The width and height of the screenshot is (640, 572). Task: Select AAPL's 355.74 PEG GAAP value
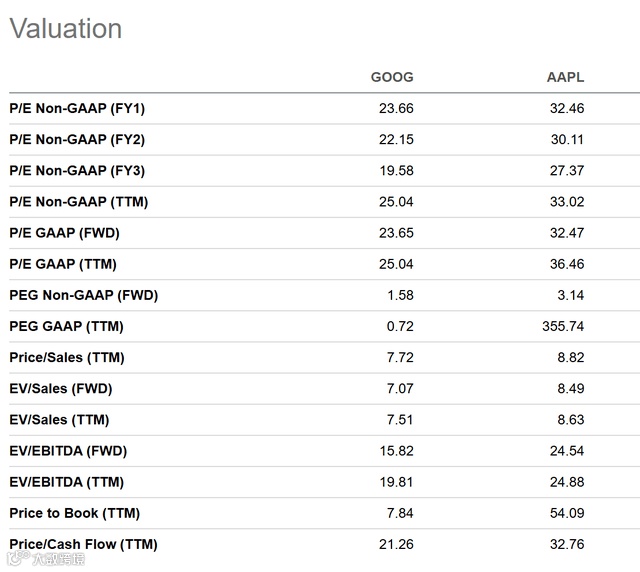(563, 326)
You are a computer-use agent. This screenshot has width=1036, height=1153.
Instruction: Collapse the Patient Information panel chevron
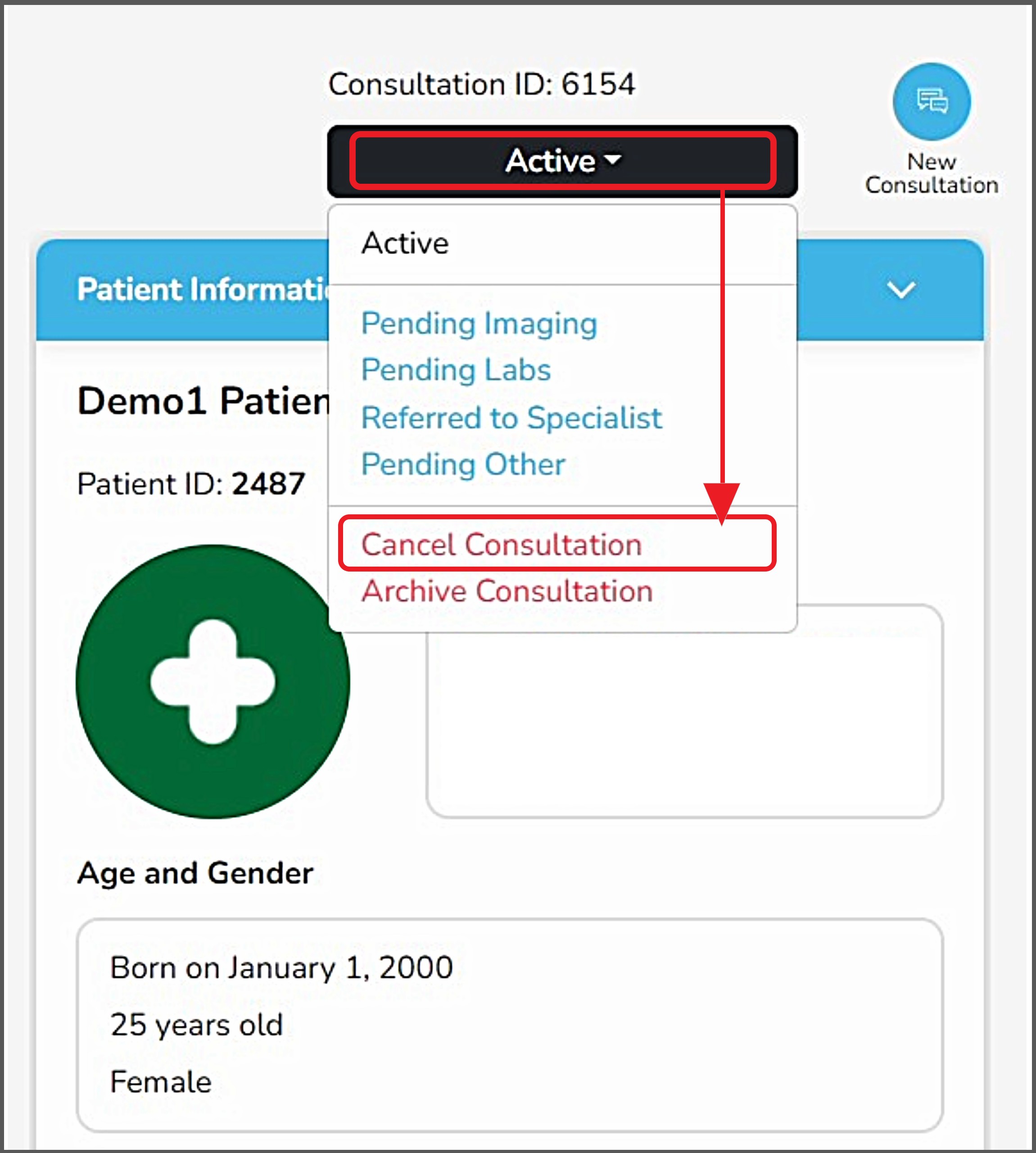pos(900,290)
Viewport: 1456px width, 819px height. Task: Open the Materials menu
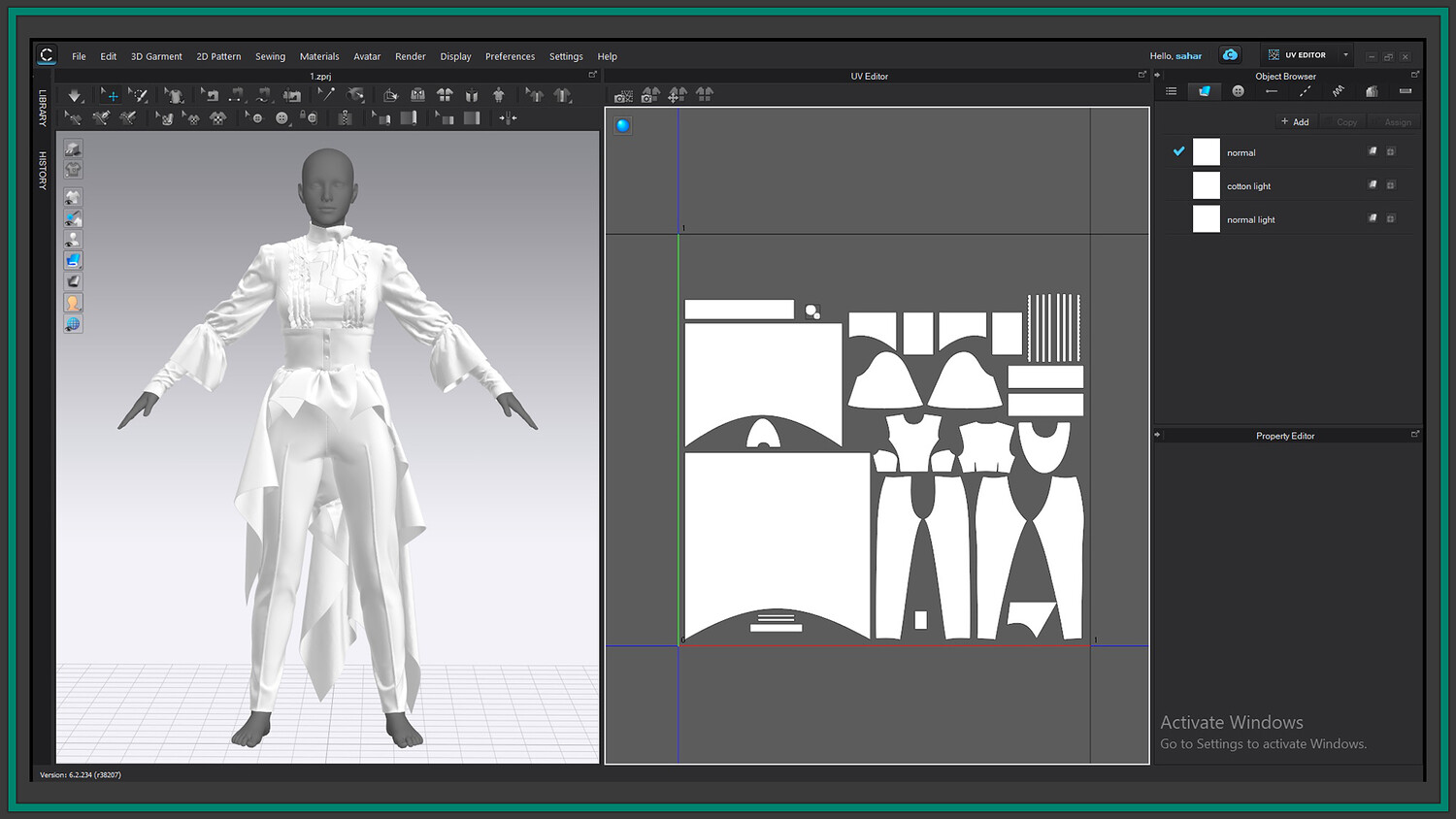click(319, 56)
:::
Each of the records above needs to be transcribed exactly, apart from its pictures.

» ANSWER SECTION
The width and height of the screenshot is (640, 572). Task: Select AAPL's 355.74 PEG GAAP value
(563, 326)
You are a computer-use agent. This screenshot has width=1036, height=1153.
Instruction: Collapse the Patient Information panel chevron
pos(900,290)
Viewport: 1456px width, 819px height. Task: Open the Materials menu
click(319, 56)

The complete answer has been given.